In the early 20th century, the demand for industrial materials reached Harford Moor. A railway was built to give access to the Redlake and Leftlake china clay works, and a pipeline installed to bring slurried clay back to the drying kilns by the main railway line at Cantrell. Water was in demand too – the Ivybridge Corporation built the Butterbrook reservoir in the 1920s, and the Plympton Corporation built the Erme intake above Piles in the 1950s.

Harford Moor has also been used for military activities. In the 1860s, a shooting range was set up to train troops above the Butterbrooke. During the Second World War, the Royal Observer Corps had a lookout on the Western Beacon, and its foundations remain. Pits were dug to stop enemy aircraft landing, and you can still see a few that were never filled in again. In the lead-up to D-Day, American troops practised by blowing up some large rocks and the old buildings at Redlake, and shelling some of the older remains.
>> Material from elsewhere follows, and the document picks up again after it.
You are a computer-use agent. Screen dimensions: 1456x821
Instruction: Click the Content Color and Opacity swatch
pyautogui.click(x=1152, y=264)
Concrete foundations and rubble among the grass and bracken on the Western Beacon, with Ivybridge and Henlake Down in the distance.
Remains of the Royal Observer Corps lookout on the Western Beacon, for spotting enemy bombers approaching Plymouth during the Second World War

Over the last 60 years there have been few physical changes. In this part of its history, Harford Moor is being used almost exclusively for agriculture, water supply and recreation. More management decisions are being made with conservation, ecology and climate change in mind – changing the landscape again. For example, near Leftlake, old drains from china clay extraction are being altered to help restore the peat. Not far to the west, huge changes continue with the big open cast clay mines on Shaugh Moor and Lee Moor, and now Crownhill Down is also being permanently altered by wolframite mining for tungsten. What do the next 5000 years hold for Harford Moor?